BRIEF: The answer must be the full listing, retyped exactly.

DATA SUPPLIED:
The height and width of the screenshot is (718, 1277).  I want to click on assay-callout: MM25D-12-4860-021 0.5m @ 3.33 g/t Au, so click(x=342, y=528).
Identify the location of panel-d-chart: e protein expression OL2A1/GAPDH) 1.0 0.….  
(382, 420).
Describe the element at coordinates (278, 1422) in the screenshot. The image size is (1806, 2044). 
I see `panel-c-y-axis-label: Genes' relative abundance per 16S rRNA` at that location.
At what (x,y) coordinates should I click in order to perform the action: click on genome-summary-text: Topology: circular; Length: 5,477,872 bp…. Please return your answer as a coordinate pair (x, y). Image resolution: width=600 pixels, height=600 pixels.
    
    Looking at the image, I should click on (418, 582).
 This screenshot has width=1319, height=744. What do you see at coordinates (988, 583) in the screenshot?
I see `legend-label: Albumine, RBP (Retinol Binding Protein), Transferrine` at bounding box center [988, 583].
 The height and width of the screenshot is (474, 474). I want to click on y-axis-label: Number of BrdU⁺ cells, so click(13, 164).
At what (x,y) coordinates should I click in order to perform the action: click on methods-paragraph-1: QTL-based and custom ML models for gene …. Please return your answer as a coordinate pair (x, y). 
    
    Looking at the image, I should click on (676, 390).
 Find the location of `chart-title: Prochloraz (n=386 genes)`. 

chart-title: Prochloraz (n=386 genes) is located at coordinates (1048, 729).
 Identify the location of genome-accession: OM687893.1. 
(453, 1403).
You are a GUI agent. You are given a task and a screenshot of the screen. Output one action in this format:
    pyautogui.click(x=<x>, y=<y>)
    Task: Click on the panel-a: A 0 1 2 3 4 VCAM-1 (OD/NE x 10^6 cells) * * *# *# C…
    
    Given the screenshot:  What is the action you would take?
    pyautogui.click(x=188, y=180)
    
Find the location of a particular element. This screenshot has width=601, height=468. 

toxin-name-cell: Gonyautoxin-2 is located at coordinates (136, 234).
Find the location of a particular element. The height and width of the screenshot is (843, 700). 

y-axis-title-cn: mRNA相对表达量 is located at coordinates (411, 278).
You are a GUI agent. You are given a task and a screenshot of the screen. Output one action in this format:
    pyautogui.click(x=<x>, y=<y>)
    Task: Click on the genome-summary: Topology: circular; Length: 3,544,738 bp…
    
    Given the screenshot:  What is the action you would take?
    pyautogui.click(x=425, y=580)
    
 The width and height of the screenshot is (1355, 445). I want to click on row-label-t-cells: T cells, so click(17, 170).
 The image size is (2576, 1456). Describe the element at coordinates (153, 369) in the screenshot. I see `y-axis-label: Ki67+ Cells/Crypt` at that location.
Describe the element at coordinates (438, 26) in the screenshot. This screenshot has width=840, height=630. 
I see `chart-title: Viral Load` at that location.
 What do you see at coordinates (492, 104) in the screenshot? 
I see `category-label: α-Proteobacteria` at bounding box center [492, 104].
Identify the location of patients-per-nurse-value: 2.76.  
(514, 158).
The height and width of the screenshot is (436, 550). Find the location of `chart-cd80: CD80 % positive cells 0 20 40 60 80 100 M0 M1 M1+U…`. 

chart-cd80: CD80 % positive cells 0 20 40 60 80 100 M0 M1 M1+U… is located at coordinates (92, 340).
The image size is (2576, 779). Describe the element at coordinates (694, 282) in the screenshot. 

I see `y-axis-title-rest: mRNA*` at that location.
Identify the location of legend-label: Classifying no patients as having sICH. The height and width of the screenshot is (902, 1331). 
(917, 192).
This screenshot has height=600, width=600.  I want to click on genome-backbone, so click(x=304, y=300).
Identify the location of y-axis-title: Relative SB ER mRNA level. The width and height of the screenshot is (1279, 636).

TASK SOLUTION:
The height and width of the screenshot is (718, 1277).  I want to click on assay-callout: MM25D-12-4860-021 0.5m @ 3.33 g/t Au, so click(x=342, y=528).
Identify the location of panel-d-chart: e protein expression OL2A1/GAPDH) 1.0 0.….  
(382, 420).
Describe the element at coordinates (278, 1422) in the screenshot. The image size is (1806, 2044). 
I see `panel-c-y-axis-label: Genes' relative abundance per 16S rRNA` at that location.
At what (x,y) coordinates should I click in order to perform the action: click on genome-summary-text: Topology: circular; Length: 5,477,872 bp…. Please return your answer as a coordinate pair (x, y). Image resolution: width=600 pixels, height=600 pixels.
    
    Looking at the image, I should click on (418, 582).
 This screenshot has width=1319, height=744. What do you see at coordinates (988, 583) in the screenshot?
I see `legend-label: Albumine, RBP (Retinol Binding Protein), Transferrine` at bounding box center [988, 583].
 The height and width of the screenshot is (474, 474). I want to click on y-axis-label: Number of BrdU⁺ cells, so click(13, 164).
At what (x,y) coordinates should I click in order to perform the action: click on methods-paragraph-1: QTL-based and custom ML models for gene …. Please return your answer as a coordinate pair (x, y). 
    
    Looking at the image, I should click on (676, 390).
 Find the location of `chart-title: Prochloraz (n=386 genes)`. 

chart-title: Prochloraz (n=386 genes) is located at coordinates (1048, 729).
 Identify the location of genome-accession: OM687893.1. 
(453, 1403).
You are a GUI agent. You are given a task and a screenshot of the screen. Output one action in this format:
    pyautogui.click(x=<x>, y=<y>)
    Task: Click on the panel-a: A 0 1 2 3 4 VCAM-1 (OD/NE x 10^6 cells) * * *# *# C…
    
    Given the screenshot:  What is the action you would take?
    pyautogui.click(x=188, y=180)
    
Find the location of a particular element. This screenshot has width=601, height=468. 

toxin-name-cell: Gonyautoxin-2 is located at coordinates (136, 234).
Find the location of a particular element. The height and width of the screenshot is (843, 700). 

y-axis-title-cn: mRNA相对表达量 is located at coordinates (411, 278).
You are a GUI agent. You are given a task and a screenshot of the screen. Output one action in this format:
    pyautogui.click(x=<x>, y=<y>)
    Task: Click on the genome-summary: Topology: circular; Length: 3,544,738 bp…
    
    Given the screenshot:  What is the action you would take?
    pyautogui.click(x=425, y=580)
    
 The width and height of the screenshot is (1355, 445). I want to click on row-label-t-cells: T cells, so click(17, 170).
 The image size is (2576, 1456). Describe the element at coordinates (153, 369) in the screenshot. I see `y-axis-label: Ki67+ Cells/Crypt` at that location.
Describe the element at coordinates (438, 26) in the screenshot. This screenshot has width=840, height=630. 
I see `chart-title: Viral Load` at that location.
 What do you see at coordinates (492, 104) in the screenshot? 
I see `category-label: α-Proteobacteria` at bounding box center [492, 104].
Identify the location of patients-per-nurse-value: 2.76.  
(514, 158).
The height and width of the screenshot is (436, 550). Find the location of `chart-cd80: CD80 % positive cells 0 20 40 60 80 100 M0 M1 M1+U…`. 

chart-cd80: CD80 % positive cells 0 20 40 60 80 100 M0 M1 M1+U… is located at coordinates (92, 340).
The image size is (2576, 779). Describe the element at coordinates (694, 282) in the screenshot. 

I see `y-axis-title-rest: mRNA*` at that location.
Identify the location of legend-label: Classifying no patients as having sICH. The height and width of the screenshot is (902, 1331). 
(917, 192).
This screenshot has height=600, width=600.  I want to click on genome-backbone, so click(x=304, y=300).
Identify the location of y-axis-title: Relative SB ER mRNA level. The width and height of the screenshot is (1279, 636).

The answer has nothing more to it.